Wyjątek od zakazu przemieszczania się dotyczy tylko odstrzałów sanitarnych
Kwiecień 02
10:17
2020
Wydrukuj
Dotąd ani MSWiA, ani Ministerstwo Klimatu w odpowiedzi na zapytania redakcji nie zajęły stanowiska w sprawie możliwości wykonywania polowań i odstrzałów sanitarnych dzików podczas stanu epidemii. Ministerstwo Rolnictwa i Rozwoju Wsi, podobnie jak resort zdrowia odsyłały zaś w tej kwestii do Ministerstwa Środowiska, które od chwili wprowadzenia ograniczeń w przemieszczaniu się również milczy. Nowelizacja rozporządzenia Rady Ministrów w sprawie ustanowienia określonych ograniczeń, nakazów i zakazów w związku z wystąpieniem stanu epidemii, opublikowana w Dzienniku Ustaw RP 1 kwietnia br., niestety nie rozwiała w pełni wątpliwości w tym zakresie. Zgodnie z tym aktem prawnym zakaz przemieszczania się (obowiązujący w kraju do 11 kwietnia br.) nie obejmuje wykonywania czynności związanych z realizacją zadań określonych w Prawie łowieckim oraz ustawie o ochronie zdrowia zwierząt i zwalczaniu chorób zakaźnych zwierząt ani zakupu potrzebnych do tego towarów i usług.

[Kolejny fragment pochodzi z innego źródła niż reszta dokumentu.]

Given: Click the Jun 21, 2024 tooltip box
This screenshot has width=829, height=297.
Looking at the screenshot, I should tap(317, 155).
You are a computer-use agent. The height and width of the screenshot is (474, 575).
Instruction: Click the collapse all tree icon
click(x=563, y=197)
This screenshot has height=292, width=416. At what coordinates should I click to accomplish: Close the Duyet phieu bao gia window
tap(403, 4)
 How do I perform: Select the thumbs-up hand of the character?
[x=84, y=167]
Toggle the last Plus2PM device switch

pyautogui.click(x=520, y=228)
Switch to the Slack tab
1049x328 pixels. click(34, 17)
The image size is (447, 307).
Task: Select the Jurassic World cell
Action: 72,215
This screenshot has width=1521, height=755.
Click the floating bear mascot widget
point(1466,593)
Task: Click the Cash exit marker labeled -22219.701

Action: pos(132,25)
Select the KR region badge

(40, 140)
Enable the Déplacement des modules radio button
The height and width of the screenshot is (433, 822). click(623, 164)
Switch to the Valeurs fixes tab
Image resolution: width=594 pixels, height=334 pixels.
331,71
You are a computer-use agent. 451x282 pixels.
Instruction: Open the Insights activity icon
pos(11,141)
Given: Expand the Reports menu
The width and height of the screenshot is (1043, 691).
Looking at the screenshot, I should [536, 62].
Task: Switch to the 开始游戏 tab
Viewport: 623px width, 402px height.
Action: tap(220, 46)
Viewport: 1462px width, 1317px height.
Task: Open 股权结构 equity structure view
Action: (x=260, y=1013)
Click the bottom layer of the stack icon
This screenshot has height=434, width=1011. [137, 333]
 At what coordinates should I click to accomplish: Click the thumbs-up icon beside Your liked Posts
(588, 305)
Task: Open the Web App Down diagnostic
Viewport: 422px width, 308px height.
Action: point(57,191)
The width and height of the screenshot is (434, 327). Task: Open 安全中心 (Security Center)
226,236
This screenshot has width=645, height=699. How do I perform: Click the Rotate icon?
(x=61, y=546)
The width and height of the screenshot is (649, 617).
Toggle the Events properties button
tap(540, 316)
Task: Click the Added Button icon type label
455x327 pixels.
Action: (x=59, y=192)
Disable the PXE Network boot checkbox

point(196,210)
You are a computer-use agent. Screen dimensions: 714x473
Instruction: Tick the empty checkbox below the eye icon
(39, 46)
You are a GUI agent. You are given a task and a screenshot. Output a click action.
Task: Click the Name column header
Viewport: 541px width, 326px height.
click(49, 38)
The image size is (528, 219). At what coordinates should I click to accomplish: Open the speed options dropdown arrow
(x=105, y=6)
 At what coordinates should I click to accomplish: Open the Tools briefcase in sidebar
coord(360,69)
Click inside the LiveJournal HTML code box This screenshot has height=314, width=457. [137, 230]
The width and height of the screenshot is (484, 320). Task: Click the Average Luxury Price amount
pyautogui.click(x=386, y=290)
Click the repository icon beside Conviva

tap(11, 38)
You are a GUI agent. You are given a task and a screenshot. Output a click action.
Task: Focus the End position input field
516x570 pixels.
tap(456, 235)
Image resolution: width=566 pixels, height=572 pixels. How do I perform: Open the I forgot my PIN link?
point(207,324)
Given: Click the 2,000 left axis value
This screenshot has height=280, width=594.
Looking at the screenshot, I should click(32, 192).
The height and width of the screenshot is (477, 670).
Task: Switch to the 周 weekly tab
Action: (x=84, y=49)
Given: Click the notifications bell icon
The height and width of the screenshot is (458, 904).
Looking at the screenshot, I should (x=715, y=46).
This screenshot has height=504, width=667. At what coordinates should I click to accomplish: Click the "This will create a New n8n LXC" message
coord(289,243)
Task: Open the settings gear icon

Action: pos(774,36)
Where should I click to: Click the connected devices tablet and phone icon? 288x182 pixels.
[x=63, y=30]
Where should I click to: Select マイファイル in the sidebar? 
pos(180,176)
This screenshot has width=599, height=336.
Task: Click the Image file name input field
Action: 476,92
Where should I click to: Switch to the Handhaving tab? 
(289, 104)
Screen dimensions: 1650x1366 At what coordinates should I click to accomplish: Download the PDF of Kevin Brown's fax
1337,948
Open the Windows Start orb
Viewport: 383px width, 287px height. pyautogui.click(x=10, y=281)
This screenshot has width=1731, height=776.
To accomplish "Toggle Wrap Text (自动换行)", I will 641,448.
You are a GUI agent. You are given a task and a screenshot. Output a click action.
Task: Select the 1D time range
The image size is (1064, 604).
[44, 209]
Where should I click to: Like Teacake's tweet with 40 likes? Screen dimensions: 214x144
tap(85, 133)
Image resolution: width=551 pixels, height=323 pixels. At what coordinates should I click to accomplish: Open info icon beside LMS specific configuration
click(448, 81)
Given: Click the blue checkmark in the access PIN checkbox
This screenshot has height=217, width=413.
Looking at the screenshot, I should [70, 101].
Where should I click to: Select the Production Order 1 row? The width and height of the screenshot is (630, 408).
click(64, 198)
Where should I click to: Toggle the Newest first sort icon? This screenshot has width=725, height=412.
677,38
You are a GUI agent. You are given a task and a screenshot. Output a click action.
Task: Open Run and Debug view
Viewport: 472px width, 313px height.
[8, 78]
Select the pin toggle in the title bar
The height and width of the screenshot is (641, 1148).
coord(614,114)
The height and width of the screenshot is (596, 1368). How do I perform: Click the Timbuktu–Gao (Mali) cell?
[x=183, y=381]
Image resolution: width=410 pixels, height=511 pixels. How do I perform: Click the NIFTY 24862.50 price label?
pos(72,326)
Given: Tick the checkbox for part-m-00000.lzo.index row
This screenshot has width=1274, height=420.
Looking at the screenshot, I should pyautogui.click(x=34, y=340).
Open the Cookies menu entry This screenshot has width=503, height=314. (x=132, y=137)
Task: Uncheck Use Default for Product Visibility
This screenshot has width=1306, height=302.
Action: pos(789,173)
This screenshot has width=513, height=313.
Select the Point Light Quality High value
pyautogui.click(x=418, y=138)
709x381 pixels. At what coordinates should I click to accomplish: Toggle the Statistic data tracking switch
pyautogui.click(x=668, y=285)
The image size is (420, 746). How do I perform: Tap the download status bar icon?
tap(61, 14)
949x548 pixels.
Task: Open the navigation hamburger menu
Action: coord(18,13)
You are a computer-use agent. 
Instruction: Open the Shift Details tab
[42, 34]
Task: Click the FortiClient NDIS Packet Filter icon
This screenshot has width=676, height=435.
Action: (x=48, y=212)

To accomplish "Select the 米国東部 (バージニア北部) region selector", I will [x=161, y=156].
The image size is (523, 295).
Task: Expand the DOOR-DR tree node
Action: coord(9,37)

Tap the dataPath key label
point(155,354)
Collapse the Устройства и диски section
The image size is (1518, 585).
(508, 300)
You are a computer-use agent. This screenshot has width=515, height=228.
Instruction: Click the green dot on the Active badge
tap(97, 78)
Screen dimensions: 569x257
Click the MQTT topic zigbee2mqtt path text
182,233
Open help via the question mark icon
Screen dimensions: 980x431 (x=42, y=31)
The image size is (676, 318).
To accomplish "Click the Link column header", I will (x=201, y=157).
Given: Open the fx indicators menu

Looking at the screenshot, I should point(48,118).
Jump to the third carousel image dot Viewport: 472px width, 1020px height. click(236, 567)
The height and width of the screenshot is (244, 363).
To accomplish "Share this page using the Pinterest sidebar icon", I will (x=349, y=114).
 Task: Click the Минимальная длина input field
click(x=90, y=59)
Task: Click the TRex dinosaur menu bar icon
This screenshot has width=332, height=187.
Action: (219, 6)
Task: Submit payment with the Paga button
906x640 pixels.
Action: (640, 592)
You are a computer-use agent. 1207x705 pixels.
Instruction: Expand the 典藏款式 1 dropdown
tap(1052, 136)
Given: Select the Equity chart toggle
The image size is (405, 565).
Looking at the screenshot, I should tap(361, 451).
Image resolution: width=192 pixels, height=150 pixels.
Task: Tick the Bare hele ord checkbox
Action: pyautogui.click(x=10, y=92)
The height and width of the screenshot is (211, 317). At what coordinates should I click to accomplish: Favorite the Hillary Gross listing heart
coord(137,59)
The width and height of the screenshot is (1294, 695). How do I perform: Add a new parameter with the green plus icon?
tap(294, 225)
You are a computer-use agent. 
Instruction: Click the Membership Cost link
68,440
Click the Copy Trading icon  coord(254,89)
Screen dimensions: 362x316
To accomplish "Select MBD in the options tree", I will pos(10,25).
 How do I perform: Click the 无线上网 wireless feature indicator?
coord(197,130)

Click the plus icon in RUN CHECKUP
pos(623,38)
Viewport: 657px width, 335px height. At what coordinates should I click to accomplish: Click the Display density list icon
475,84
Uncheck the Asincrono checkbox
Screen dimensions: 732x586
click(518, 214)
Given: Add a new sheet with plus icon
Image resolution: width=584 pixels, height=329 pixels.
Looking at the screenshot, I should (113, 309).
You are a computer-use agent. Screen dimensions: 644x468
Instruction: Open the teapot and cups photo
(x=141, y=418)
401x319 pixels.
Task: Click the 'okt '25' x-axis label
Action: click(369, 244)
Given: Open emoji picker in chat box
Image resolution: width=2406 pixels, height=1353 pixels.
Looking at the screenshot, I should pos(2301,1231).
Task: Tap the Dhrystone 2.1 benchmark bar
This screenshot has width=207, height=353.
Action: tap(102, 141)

Zdaniem współpracujących z BŁ prawników, mec. Witolda Daniłowicza oraz mec. Miłosza Kościelniaka-Marszała, wbrew pierwszym, czynionym na szybko interpretacjom powyższy przepis odnosi się wyłącznie do odstrzałów sanitarnych dzików, a nie do polowań realizowanych w ramach rocznych planów łowieckich. Wynika to z odniesienia się w rozporządzeniu do dwóch obowiązujących ustaw, a zwłaszcza połączenie ich spójnikiem „i”, a nie „lub”, co powoduje, że dozwolono na realizację zadań dopuszczonych jednocześnie przez obie z nich. Ten warunek spełniają zaś tylko odstrzały sanitarne. – Niefortunne jest także użycie w rozporządzeniu określenia „realizacja zadań”, które można interpretować bardzo szeroko i na pewno wykracza poza to, co autorzy rozporządzenia mieli na myśli, a więc polowania na dziki i szacowanie szkód łowieckich. Zamiast posługiwać się ogólnikami, należało wprost wymienić dozwolone czynności – ocenia mec. Witold Daniłowicz.
O tym, że intencja autorów nowelizacji była inna, czytamy w uzasadnieniu do projektu rozporządzenia. Wprowadzona zmiana miała w jego myśl umożliwić kontynuowanie pozyskania dzików w ramach zarówno polowań, jak i odstrzałów sanitarnych, co zdaniem rządu pozostaje priorytetową kwestią w zwalczaniu afrykańskiego pomoru świń (ASF-u). Istniało bowiem ryzyko, że zakaz podejmowania tych działań doprowadzi do zwiększenia populacji dzików, co powodowałoby rozprzestrzenianie się wirusa w środowisku oraz wzrost jego presji na gospodarstwa utrzymujące świnie. Ponadto nowelizacja miała pozwolić na szacowanie szkód wyrządzonych przez zwierzęta łowne w uprawach i płodach rolnych oraz wypłatę należnych z tego tytułu odszkodowań, a także wykonywanie innych czynności przez myśliwych. Niestety pośpiech w procedowaniu aktów prawnych i pobieżne konsultacje lub nawet zupełny ich brak nie sprzyjają poprawnej redakcji przepisów, czego dostaliśmy właśnie jaskrawy przykład.
Rozporządzenie obowiązuje od dnia publikacji w Dzienniku Ustaw, z wyjątkiem przepisu odnoszącego się do myśliwych – ten jest w mocy już od 31 marca.